#### TO DO
Filter the records, keeping every line that has the string "Toggle".
===== DATA FOR THIS EXERCISE =====
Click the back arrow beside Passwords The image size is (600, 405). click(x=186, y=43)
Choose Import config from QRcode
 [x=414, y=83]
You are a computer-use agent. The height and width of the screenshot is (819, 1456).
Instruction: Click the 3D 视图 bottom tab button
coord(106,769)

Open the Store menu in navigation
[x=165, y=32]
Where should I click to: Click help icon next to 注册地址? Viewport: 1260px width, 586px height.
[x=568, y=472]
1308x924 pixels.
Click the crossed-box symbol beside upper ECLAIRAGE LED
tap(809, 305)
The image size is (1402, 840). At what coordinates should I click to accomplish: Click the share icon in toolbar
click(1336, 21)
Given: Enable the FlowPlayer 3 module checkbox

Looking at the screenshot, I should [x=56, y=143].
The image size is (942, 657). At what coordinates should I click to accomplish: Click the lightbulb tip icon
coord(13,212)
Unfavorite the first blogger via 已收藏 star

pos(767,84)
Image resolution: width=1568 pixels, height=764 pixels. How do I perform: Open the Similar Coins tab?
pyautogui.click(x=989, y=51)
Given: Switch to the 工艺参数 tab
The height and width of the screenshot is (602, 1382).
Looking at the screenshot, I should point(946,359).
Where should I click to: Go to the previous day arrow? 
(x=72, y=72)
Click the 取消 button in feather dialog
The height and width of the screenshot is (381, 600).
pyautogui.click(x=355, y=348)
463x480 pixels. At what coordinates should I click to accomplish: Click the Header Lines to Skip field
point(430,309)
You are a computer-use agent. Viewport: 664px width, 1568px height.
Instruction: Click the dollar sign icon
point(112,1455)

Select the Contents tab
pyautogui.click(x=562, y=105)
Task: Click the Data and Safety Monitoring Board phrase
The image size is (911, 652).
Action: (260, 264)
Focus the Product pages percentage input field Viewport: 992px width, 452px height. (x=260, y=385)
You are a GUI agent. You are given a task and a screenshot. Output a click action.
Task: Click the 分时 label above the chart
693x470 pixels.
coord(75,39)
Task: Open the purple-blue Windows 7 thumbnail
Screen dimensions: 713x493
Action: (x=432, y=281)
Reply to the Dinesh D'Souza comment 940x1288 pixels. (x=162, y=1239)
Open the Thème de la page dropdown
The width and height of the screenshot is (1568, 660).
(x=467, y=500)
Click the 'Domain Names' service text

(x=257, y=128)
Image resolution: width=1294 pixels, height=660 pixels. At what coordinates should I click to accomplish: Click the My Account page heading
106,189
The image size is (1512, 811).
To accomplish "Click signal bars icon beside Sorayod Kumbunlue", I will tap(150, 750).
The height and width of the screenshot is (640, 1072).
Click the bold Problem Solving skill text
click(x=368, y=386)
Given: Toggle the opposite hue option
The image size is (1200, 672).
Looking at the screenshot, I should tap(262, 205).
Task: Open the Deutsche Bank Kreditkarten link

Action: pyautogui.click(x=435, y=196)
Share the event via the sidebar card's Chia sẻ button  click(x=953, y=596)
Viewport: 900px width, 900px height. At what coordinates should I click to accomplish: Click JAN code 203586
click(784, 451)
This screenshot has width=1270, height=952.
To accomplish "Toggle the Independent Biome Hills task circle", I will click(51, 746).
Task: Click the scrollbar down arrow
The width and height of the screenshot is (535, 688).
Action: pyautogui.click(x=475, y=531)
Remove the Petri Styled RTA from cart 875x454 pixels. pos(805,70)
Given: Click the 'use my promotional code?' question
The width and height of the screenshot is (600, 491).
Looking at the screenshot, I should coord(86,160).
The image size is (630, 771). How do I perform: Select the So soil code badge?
=====
#### RESULT OF THIS TASK
Given: Toggle the opposite hue option
To accomplish "Toggle the Independent Biome Hills task circle", I will click(51, 746).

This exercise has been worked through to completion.